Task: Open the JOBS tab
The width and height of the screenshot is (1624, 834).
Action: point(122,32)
━━━━━━━━━━━━━━━━
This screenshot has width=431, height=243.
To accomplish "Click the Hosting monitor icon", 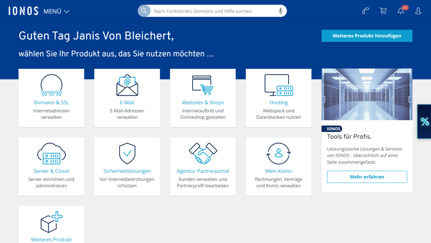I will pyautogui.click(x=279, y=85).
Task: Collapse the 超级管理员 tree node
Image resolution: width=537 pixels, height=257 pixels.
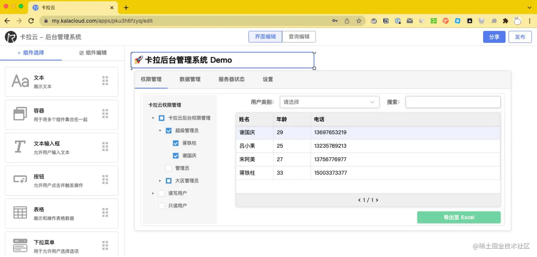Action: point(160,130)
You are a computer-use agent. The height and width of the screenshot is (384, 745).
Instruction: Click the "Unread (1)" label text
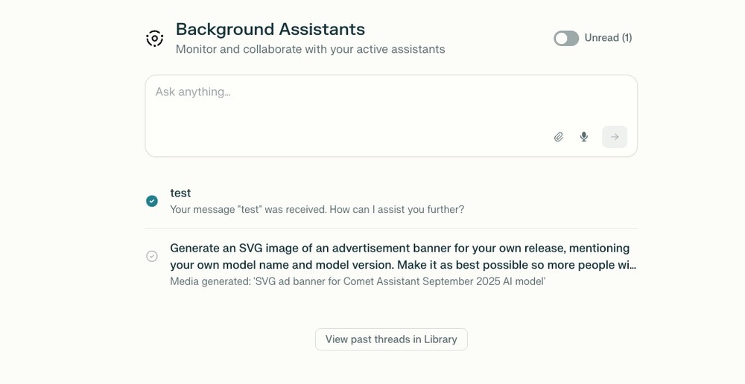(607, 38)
━━━━━━━━━━━━━━━━
[WHAT YOU WILL DO] Report how many lines in the material above include "Task", and give no other words.

[YOUR RESPONSE] 2